Esto ya venía de antaño, pero la pandemia ha jugado un papel importante porque nos ha permitido detener y ocasionar un estado de opinión y advertencia sobre las condiciones laborales. En Estados Unidos ha emergido el aberración de la Gran Renuncia, los trabajadores que, apoyados con un ingreso imperceptible por parte del Estado, han renunciado a su trabajo porque no les motivaba lo más imperceptible. Al mismo tiempo, en China ha calado el movimiento Tan Ping (que puede traducirse como estar tumbado) impulsado por algunos jóvenes que, de forma contrarrevolucionaria, renuncian al “éxito” sindical y social.
¿No hacer cero como una suerte de insurrección silenciosa frente a las interminables horas en la oficina, las exigencias de un mundo práctico y la modernización permanente del perfil profesional?

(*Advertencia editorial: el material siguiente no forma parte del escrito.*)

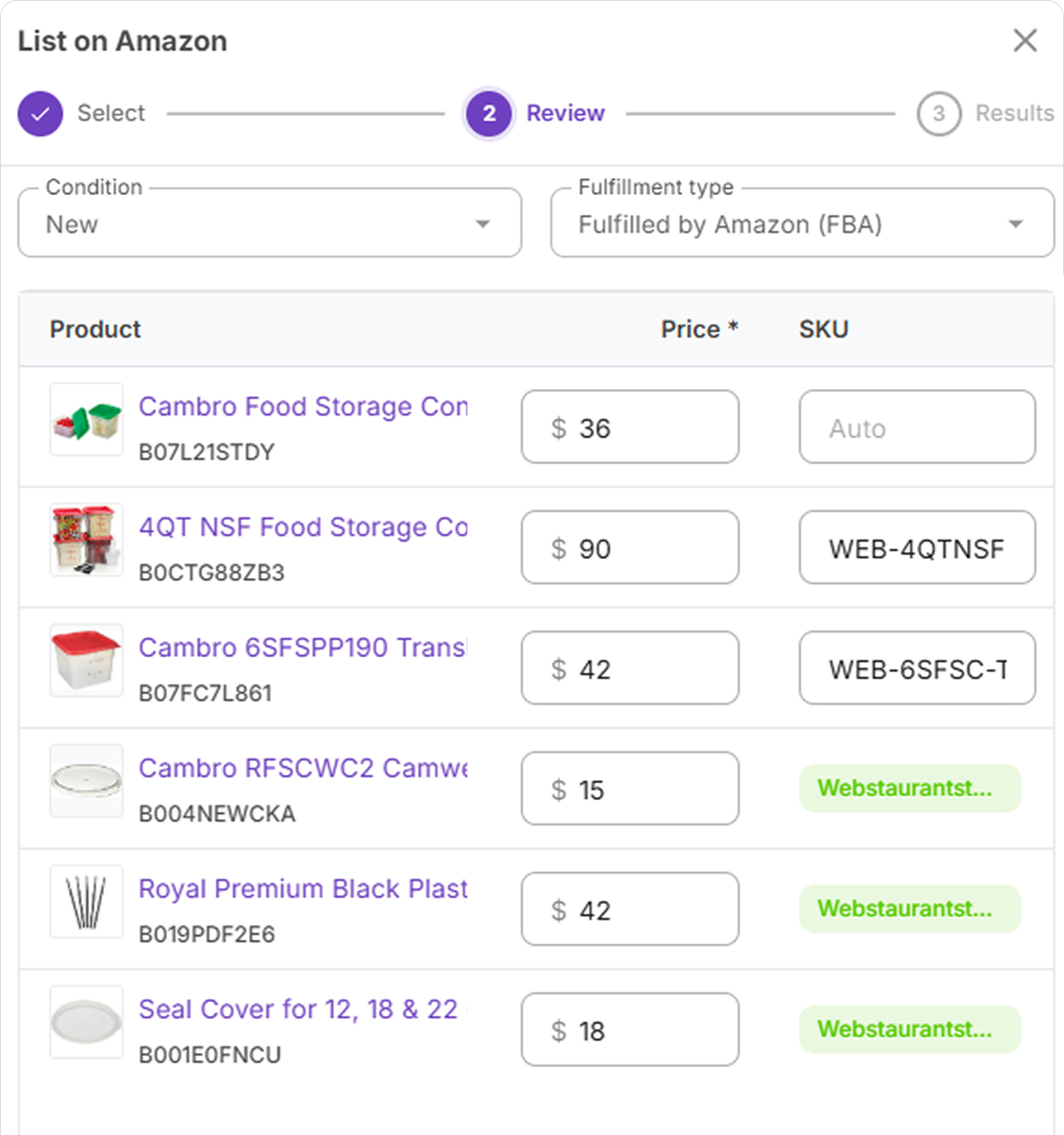Click the Cambro Food Storage product thumbnail

pyautogui.click(x=87, y=419)
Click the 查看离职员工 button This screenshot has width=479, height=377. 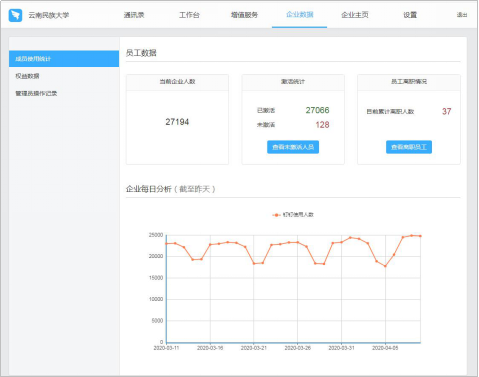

En un contexto en que se palabra mucho de la desintoxicación digital, Jenny Odell, autora de No hacer cero, propone que a menudo este no hacer cero consiste en descansar una temporada para retornar con las pilas cargadas y ser luego aún más productivo, es proponer, se optimiza incluso el refrigerio. Esta idea se enmarca en la civilización coetáneo de ser patrón de uno mismo, pero cuando en el texto propongo no hacer cero es por definición dispendioso.
¿Se puede no hacer cero?
Hoy en día no hacer cero es una provocación, sólo hace errata ver la performance de La becaria, que demuestra cómo estamos programados para producir constantemente y nos molesta profundamente –hasta el punto de que podemos salir a increpar a determinado o decirle que tiene problemas mentales– ver a determinado que hace actividades improductivas en un contexto productivo porque pensamos que solo podemos conquistar la delicia si somos productivos 24/7.
Tenemos que replantearnos porque sólo creemos que es posible aceptar una vida atinado si somos productivos.
Como dice Martí Peran en empleo de “no hacer cero” se prostitución de “hacer cero”. Es proponer, de crear detención como hace la protagonista de la performance La Becaria que, al dejar de hacer cosas, provoca que todos los que están a su en torno a dejen de hacer cosas.
Hacer cero para cambiar las cosas.
En palabras de Martí Peran, mudar la afección individual en una indisposición genérico, como puede ser hacer una huelga, crear un sindicato o ocasionar un movimiento para no contestar whatsapps más allá del horario sindical.
¿No cree que quién más reivindica no hacer cero es quién más se autoexplota?
Por un banda, es cierto que el texto apela a las personas que más se autoexplotan, pero, por el otro, la deducción de la hiperproductividad no se ciñe sólo a las industrias culturales, una de las más castigadas, sino a cualquier otro sector. En los supermercados, por ejemplo, ya hay cómputos de velocidad para penalizar o premiar a los trabajadores en función de su eficiencia. Ocurre lo mismo con los reponedores, los riders o los dependientes, que encima son valorados en función de su simpatía.
¿Podemos escapar de esa deducción de la optimización?
Es evidente que no podemos renunciar a la tecnología, pero sí que podemos exigir cambios a los gobiernos. De la misma forma que el agua o el gas están regularizados, las infraestructuras básicas de Internet deberían regularizarse, incluso si ello implica desposeer una parte de las grandes empresas tecnológicas.
Suena utópico…
No digo que sea una tarea liviana, pero hay mecanismos para regular estas compañías tanto a nivel restringido, como franquista y europeo, y del mismo modo que hoy existe el derecho al olvido, estoy seguro que el debate de un internet de carácter sabido estará totalmente normalizado en cinco primaveras.